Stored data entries
####

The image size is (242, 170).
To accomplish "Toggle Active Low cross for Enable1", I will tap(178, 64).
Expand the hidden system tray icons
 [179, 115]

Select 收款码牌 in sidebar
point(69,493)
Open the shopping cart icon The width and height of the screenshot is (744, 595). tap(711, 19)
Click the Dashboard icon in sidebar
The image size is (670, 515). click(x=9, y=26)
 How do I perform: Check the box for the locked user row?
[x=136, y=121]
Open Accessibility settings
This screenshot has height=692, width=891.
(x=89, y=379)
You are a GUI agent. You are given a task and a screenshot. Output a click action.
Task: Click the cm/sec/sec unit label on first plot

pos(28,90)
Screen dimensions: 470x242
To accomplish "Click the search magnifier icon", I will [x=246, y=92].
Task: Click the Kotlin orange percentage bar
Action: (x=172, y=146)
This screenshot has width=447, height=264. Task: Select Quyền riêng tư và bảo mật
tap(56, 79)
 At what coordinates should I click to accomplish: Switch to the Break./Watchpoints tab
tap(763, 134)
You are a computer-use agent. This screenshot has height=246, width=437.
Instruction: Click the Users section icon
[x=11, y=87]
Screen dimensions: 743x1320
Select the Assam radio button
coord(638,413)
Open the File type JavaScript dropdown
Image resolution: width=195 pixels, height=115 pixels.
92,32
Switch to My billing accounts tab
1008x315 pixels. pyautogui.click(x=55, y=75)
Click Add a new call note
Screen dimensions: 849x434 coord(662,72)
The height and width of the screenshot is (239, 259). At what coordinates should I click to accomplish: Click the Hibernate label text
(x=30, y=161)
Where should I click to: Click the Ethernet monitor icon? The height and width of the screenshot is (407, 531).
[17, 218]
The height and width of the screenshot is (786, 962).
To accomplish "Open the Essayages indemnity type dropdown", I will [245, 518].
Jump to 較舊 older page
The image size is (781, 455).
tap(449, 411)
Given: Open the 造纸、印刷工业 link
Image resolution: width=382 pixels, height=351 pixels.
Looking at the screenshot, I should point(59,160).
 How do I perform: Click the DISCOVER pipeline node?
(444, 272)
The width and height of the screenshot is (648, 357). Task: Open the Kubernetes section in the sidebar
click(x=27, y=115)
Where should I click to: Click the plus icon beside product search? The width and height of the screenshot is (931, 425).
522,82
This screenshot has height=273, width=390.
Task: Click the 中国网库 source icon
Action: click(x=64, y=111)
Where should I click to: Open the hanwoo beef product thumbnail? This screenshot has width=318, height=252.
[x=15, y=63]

####

Task prompt
Retype all of the entries. Keep each one exactly as written.

Answer to the problem
The image size is (242, 170).
To accomplish "Toggle Active Low cross for Enable1", I will tap(178, 64).
Expand the hidden system tray icons
 [179, 115]

Select 收款码牌 in sidebar
point(69,493)
Open the shopping cart icon The width and height of the screenshot is (744, 595). tap(711, 19)
Click the Dashboard icon in sidebar
The image size is (670, 515). click(x=9, y=26)
 How do I perform: Check the box for the locked user row?
[x=136, y=121]
Open Accessibility settings
This screenshot has height=692, width=891.
(x=89, y=379)
You are a GUI agent. You are given a task and a screenshot. Output a click action.
Task: Click the cm/sec/sec unit label on first plot

pos(28,90)
Screen dimensions: 470x242
To accomplish "Click the search magnifier icon", I will [x=246, y=92].
Task: Click the Kotlin orange percentage bar
Action: (x=172, y=146)
This screenshot has width=447, height=264. Task: Select Quyền riêng tư và bảo mật
tap(56, 79)
 At what coordinates should I click to accomplish: Switch to the Break./Watchpoints tab
tap(763, 134)
You are a computer-use agent. This screenshot has height=246, width=437.
Instruction: Click the Users section icon
[x=11, y=87]
Screen dimensions: 743x1320
Select the Assam radio button
coord(638,413)
Open the File type JavaScript dropdown
Image resolution: width=195 pixels, height=115 pixels.
92,32
Switch to My billing accounts tab
1008x315 pixels. pyautogui.click(x=55, y=75)
Click Add a new call note
Screen dimensions: 849x434 coord(662,72)
The height and width of the screenshot is (239, 259). At what coordinates should I click to accomplish: Click the Hibernate label text
(x=30, y=161)
Where should I click to: Click the Ethernet monitor icon? The height and width of the screenshot is (407, 531).
[17, 218]
The height and width of the screenshot is (786, 962).
To accomplish "Open the Essayages indemnity type dropdown", I will [245, 518].
Jump to 較舊 older page
The image size is (781, 455).
tap(449, 411)
Given: Open the 造纸、印刷工业 link
Image resolution: width=382 pixels, height=351 pixels.
Looking at the screenshot, I should point(59,160).
 How do I perform: Click the DISCOVER pipeline node?
(444, 272)
The width and height of the screenshot is (648, 357). Task: Open the Kubernetes section in the sidebar
click(x=27, y=115)
Where should I click to: Click the plus icon beside product search? The width and height of the screenshot is (931, 425).
522,82
This screenshot has height=273, width=390.
Task: Click the 中国网库 source icon
Action: click(x=64, y=111)
Where should I click to: Open the hanwoo beef product thumbnail? This screenshot has width=318, height=252.
[x=15, y=63]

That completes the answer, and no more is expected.